Dr. Tanju Tosun also drew attention to the poor referendum results for the MHP.
Tosun noted that, "When comparing the 'yes and no' votes in the scope of provinces to the Nov. 1 elections results of the MHP, it is evident there is serious amount of MHP voters, particularly in Central Anatolia, the Mediterranean and Aegean, had leaned towards 'no'."
"This means that the MHP's executive administration was unable to convince its voters. If there is a case of inability to convince then we can say that there is a willingness to begin a new movement by the voters," Tosun said.
"I personally assess this new political establishment to be not like the MHP's projection but rather more close to a right-wing tone party when considering the naysayers from April 16," he added.
In addition, MHP dissident Meral Akşener has reportedly knuckled down to form a new party after she was expelled from the MHP in September 2016. According to claims in Turkish media outlets, Akşener is in efforts to gather her team around the Nationalist Turkey Party (MTP), as far as sources in lobbies are concerned. However, yesterday, Akşener rejected such claims on her Twitter account.
In line with this development, Dr. Tanju Tosun emphasized that the nationalist supporters may enter a quest regarding MHP's fate.
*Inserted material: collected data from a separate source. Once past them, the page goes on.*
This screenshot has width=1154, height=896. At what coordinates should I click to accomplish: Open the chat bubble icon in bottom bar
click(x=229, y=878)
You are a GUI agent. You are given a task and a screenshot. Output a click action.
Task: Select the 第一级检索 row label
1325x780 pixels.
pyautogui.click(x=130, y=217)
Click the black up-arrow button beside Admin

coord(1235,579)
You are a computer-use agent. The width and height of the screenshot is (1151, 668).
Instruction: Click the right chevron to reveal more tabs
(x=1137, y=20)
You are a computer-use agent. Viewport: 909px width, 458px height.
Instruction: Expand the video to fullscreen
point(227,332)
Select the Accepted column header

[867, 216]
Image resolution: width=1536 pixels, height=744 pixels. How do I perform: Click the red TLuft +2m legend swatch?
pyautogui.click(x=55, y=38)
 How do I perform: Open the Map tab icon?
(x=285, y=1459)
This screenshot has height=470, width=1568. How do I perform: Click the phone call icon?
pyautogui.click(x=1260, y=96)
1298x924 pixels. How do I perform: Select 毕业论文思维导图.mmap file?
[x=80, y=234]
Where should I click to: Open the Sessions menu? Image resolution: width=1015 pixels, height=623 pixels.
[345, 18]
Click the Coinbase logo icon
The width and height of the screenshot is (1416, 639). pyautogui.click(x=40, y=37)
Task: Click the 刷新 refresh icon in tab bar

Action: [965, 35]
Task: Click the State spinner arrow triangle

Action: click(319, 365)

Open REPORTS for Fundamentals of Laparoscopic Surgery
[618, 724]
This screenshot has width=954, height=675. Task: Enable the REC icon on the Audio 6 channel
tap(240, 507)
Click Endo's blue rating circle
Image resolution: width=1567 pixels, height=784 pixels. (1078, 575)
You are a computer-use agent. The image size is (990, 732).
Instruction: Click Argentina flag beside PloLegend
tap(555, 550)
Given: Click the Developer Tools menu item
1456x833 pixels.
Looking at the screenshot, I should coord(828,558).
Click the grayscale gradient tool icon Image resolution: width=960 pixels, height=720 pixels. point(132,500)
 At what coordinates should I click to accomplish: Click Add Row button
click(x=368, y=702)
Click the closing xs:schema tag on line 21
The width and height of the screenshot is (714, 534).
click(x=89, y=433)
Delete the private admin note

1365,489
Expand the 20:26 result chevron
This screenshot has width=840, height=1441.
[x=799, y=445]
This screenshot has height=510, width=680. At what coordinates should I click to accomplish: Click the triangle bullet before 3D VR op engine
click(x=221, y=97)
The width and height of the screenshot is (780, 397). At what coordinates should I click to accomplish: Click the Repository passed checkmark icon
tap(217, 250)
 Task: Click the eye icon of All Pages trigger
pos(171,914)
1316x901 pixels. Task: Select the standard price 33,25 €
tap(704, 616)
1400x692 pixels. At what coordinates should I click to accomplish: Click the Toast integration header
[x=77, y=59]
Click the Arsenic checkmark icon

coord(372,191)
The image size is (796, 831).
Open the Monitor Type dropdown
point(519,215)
"In the upcoming period, the nationalist voters may enter a quest regarding what happens to their party in the future. This quest may either lead to seek for a new party administration or the nationalist voters may seek to establish a new nationalist party. They [MHP supporters] have displayed signs of this on April 16 because the MHP's contribution to 'yes' votes on April 16 was maximum 2 percent. One can say this very bravely because most of the public surveys have found that 80 percent of nationalist voters were naysayers," Tosun said.
Touching upon the developments regarding the opposition MHP, Nebi Miş from SETA reminded of the nationalist party delaying its provincial and district congresses due to Meral Akşener's affiliation to the Gülenist Terror Group (FETÖ).
"Following the referendum, MHP will hold its own congresses and determine its provincial and district administrations. On the other side, because the MHP cannot reconcile with its intraparty opposition, Meral Akşener will try to interfere with the provincial congress members of the party. If not successful in that, she [Akşener] may aim to establish a political party in the scope of political conjecture and developments. However, the Akşener ideology is not only an Akşener ideology; it is evident that she is being supported by FETÖ," he said, adding that, "In the process after this, there will be duality within the MHP, especially with the FETÖ-backed Akşener expected to become a candidate."